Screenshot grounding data

◆ ◆ ◆

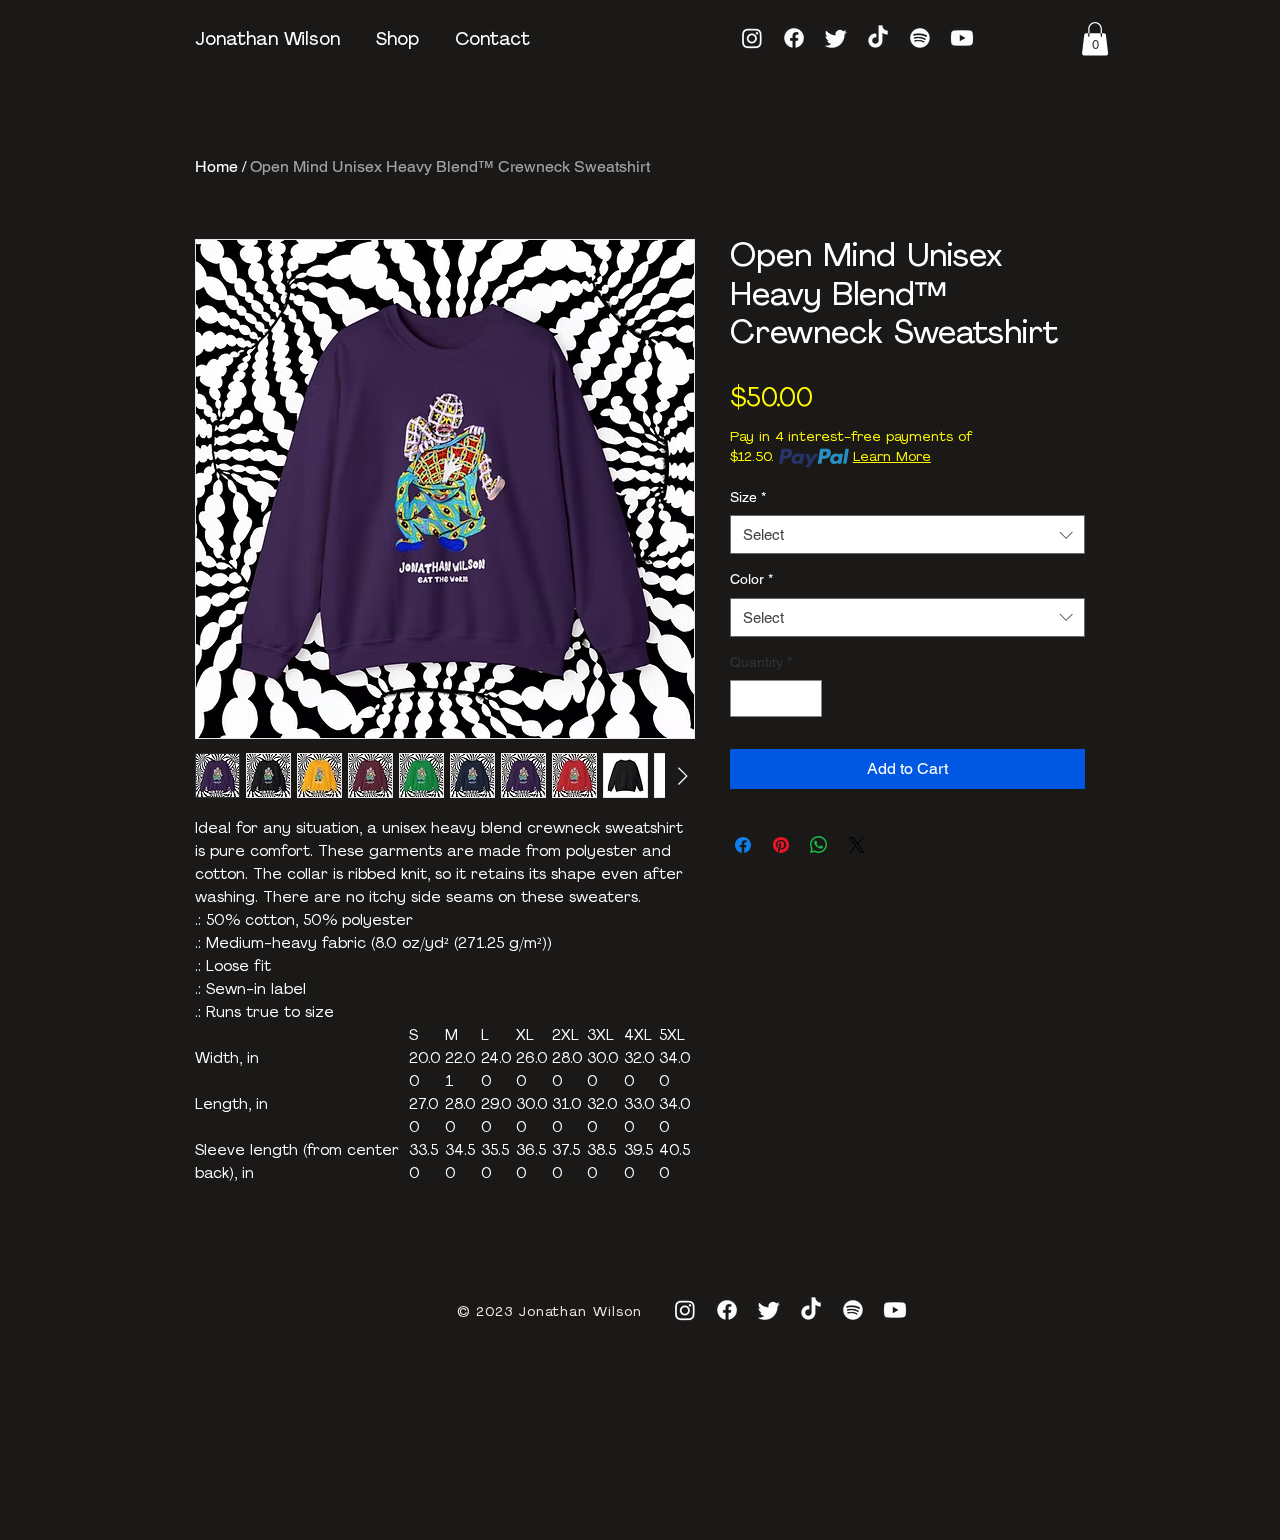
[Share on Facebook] (743, 845)
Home (216, 166)
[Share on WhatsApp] (819, 845)
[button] (1095, 38)
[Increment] (806, 698)
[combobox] (907, 534)
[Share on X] (857, 845)
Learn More (892, 457)
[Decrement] (745, 698)
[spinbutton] (776, 698)
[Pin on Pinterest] (781, 845)
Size (748, 497)
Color (751, 579)
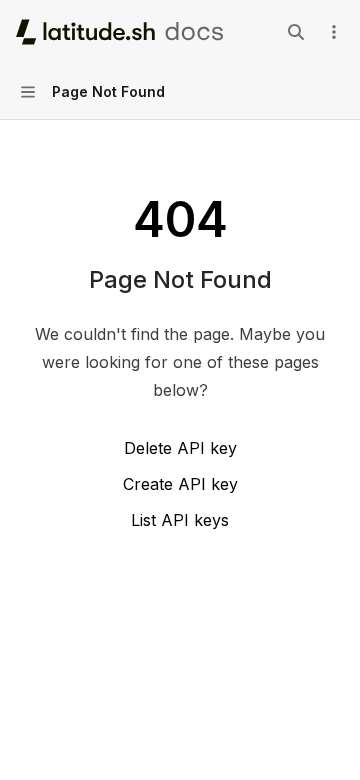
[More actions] (334, 32)
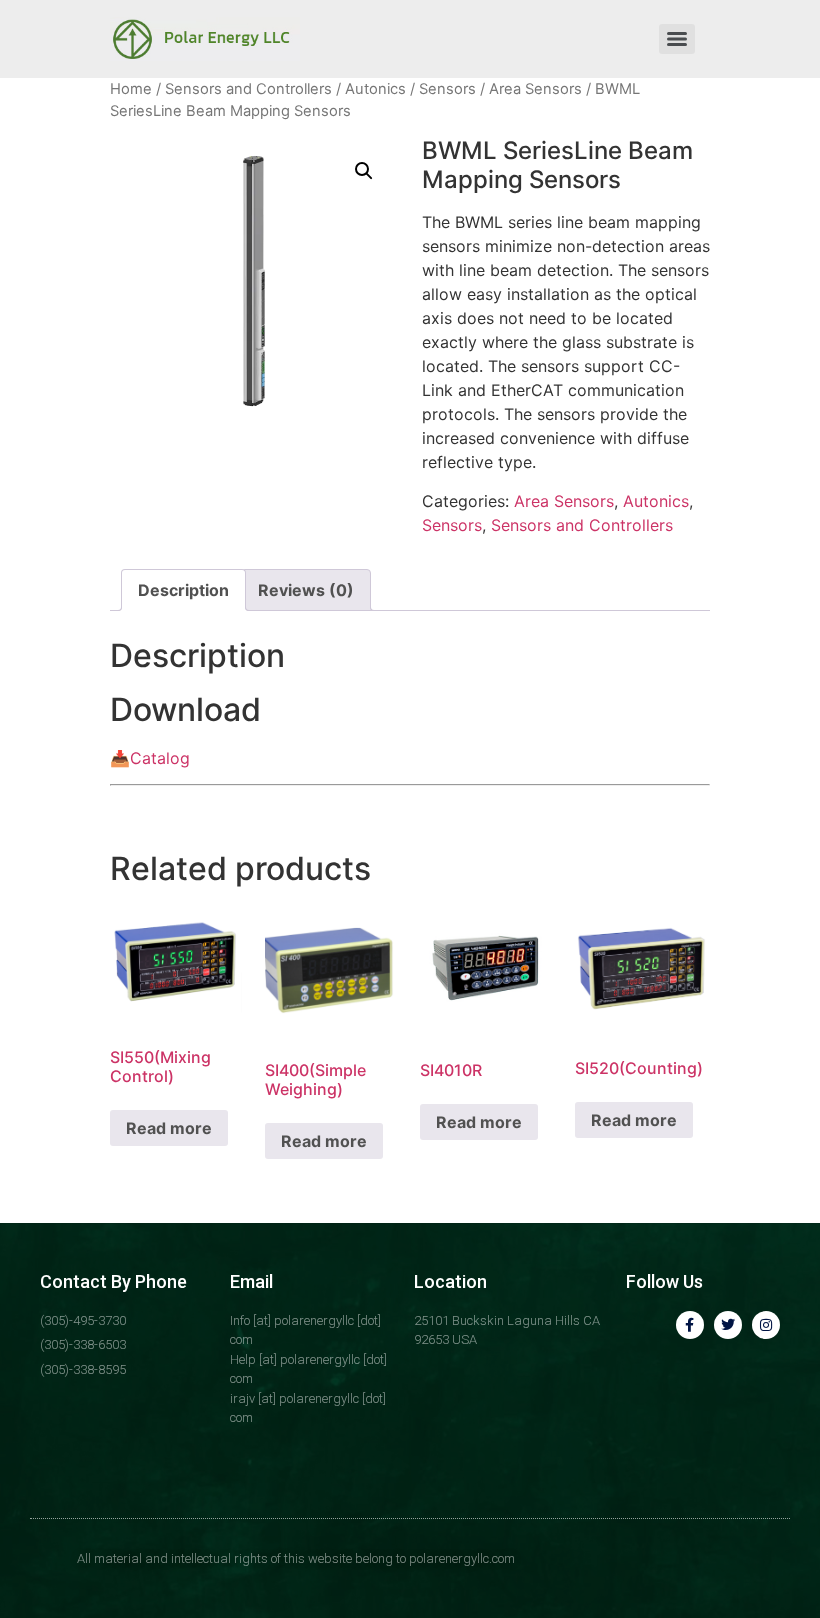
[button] (364, 171)
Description (183, 590)
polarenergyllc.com (462, 1558)
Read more (169, 1128)
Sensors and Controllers (248, 89)
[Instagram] (766, 1325)
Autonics (375, 89)
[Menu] (677, 39)
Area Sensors (535, 89)
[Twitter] (728, 1325)
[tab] (183, 590)
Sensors (447, 89)
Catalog (160, 758)
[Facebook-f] (690, 1325)
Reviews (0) (306, 590)
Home (131, 89)
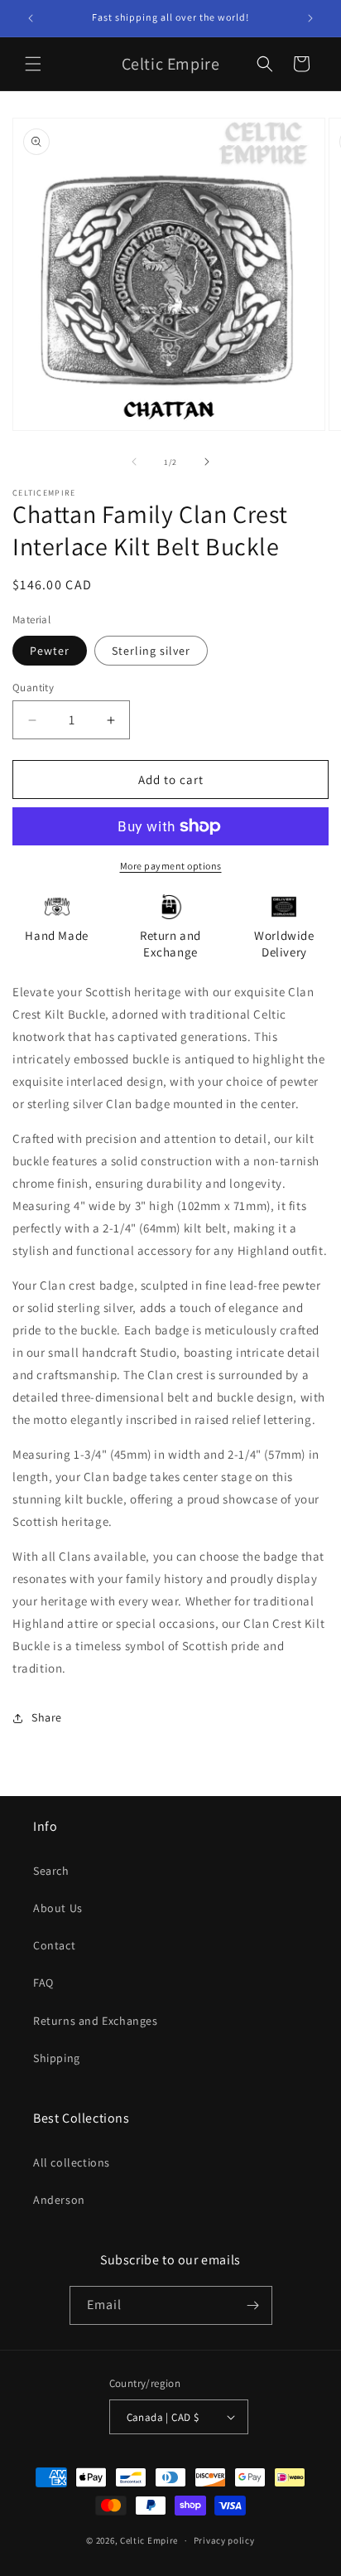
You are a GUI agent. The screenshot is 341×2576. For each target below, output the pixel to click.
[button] (33, 64)
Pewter (50, 650)
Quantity (33, 687)
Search (51, 1870)
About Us (58, 1908)
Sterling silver (151, 650)
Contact (54, 1945)
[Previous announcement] (30, 18)
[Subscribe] (253, 2305)
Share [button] (46, 1717)
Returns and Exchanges (95, 2020)
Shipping (56, 2058)
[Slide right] (207, 461)
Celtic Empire (149, 2540)
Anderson (59, 2199)
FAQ (43, 1982)
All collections (71, 2162)
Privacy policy (224, 2540)
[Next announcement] (310, 18)
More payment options (171, 865)
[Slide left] (134, 461)
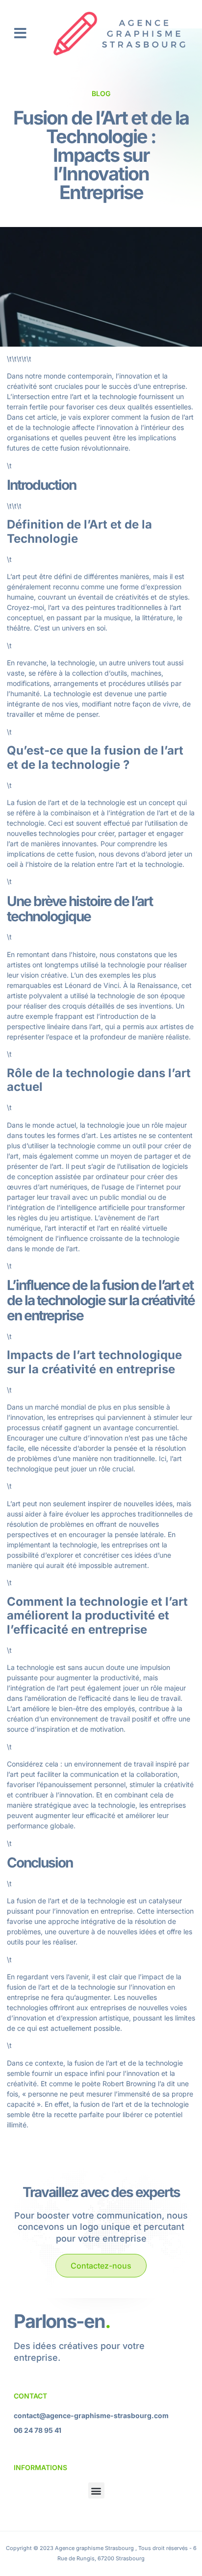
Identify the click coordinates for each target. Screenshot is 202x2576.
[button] (20, 33)
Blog (101, 93)
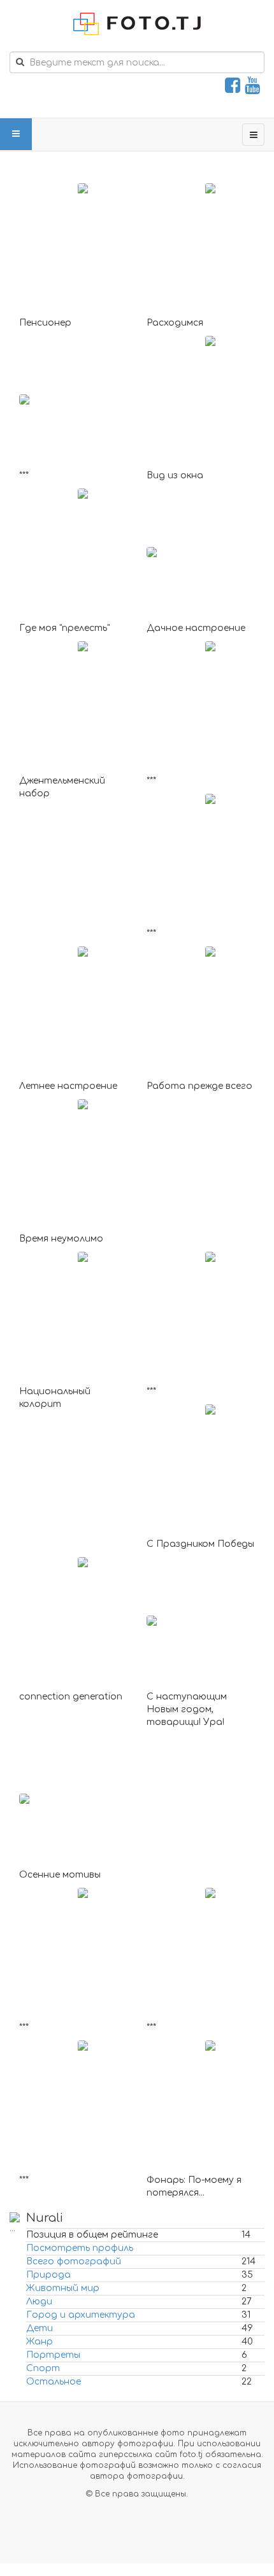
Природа (48, 2275)
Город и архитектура (80, 2315)
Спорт (43, 2368)
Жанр (39, 2341)
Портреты (53, 2355)
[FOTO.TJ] (137, 24)
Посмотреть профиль (79, 2248)
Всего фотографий (73, 2261)
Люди (39, 2301)
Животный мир (62, 2288)
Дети (39, 2328)
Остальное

◆ ◆ ◆

■ What is being asked
Word for word, retype all of the data above, but include no pictures.

■ Response for this exercise
[Share on Facebook] (743, 845)
Home (216, 166)
[Share on WhatsApp] (819, 845)
[button] (1095, 38)
[Increment] (806, 698)
[combobox] (907, 534)
[Share on X] (857, 845)
Learn More (892, 457)
[Decrement] (745, 698)
[spinbutton] (776, 698)
[Pin on Pinterest] (781, 845)
Size (748, 497)
Color (751, 579)
[More actions] (334, 32)
[button] (364, 171)
Description (183, 590)
polarenergyllc.com (462, 1558)
Read more (169, 1128)
Sensors and Controllers (248, 89)
[Instagram] (766, 1325)
Autonics (375, 89)
[Menu] (677, 39)
Area Sensors (535, 89)
[Twitter] (728, 1325)
[tab] (183, 590)
Sensors (447, 89)
Catalog (160, 758)
[Facebook-f] (690, 1325)
Reviews (0) (306, 590)
Home (131, 89)
You are a GUI agent. The screenshot is 341×2576. For each target below, output the pixel to click.
[button] (33, 64)
Pewter (50, 650)
Quantity (33, 687)
Search (51, 1870)
About Us (58, 1908)
Sterling silver (151, 650)
Contact (54, 1945)
[Previous announcement] (30, 18)
[Subscribe] (253, 2305)
Share [button] (46, 1717)
Returns and Exchanges (95, 2020)
Shipping (56, 2058)
[Slide right] (207, 461)
Celtic Empire (149, 2540)
Anderson (59, 2199)
FAQ (43, 1982)
All collections (71, 2162)
Privacy policy (224, 2540)
[Next announcement] (310, 18)
More payment options (171, 865)
[Slide left] (134, 461)
Identify the click coordinates for each target. Screenshot is 202x2576.
[button] (20, 33)
Blog (101, 93)
Природа (48, 2275)
Город и архитектура (80, 2315)
Спорт (43, 2368)
Жанр (39, 2341)
Портреты (53, 2355)
[FOTO.TJ] (137, 24)
Посмотреть профиль (79, 2248)
Всего фотографий (73, 2261)
Люди (39, 2301)
Животный мир (62, 2288)
Дети (39, 2328)
Остальное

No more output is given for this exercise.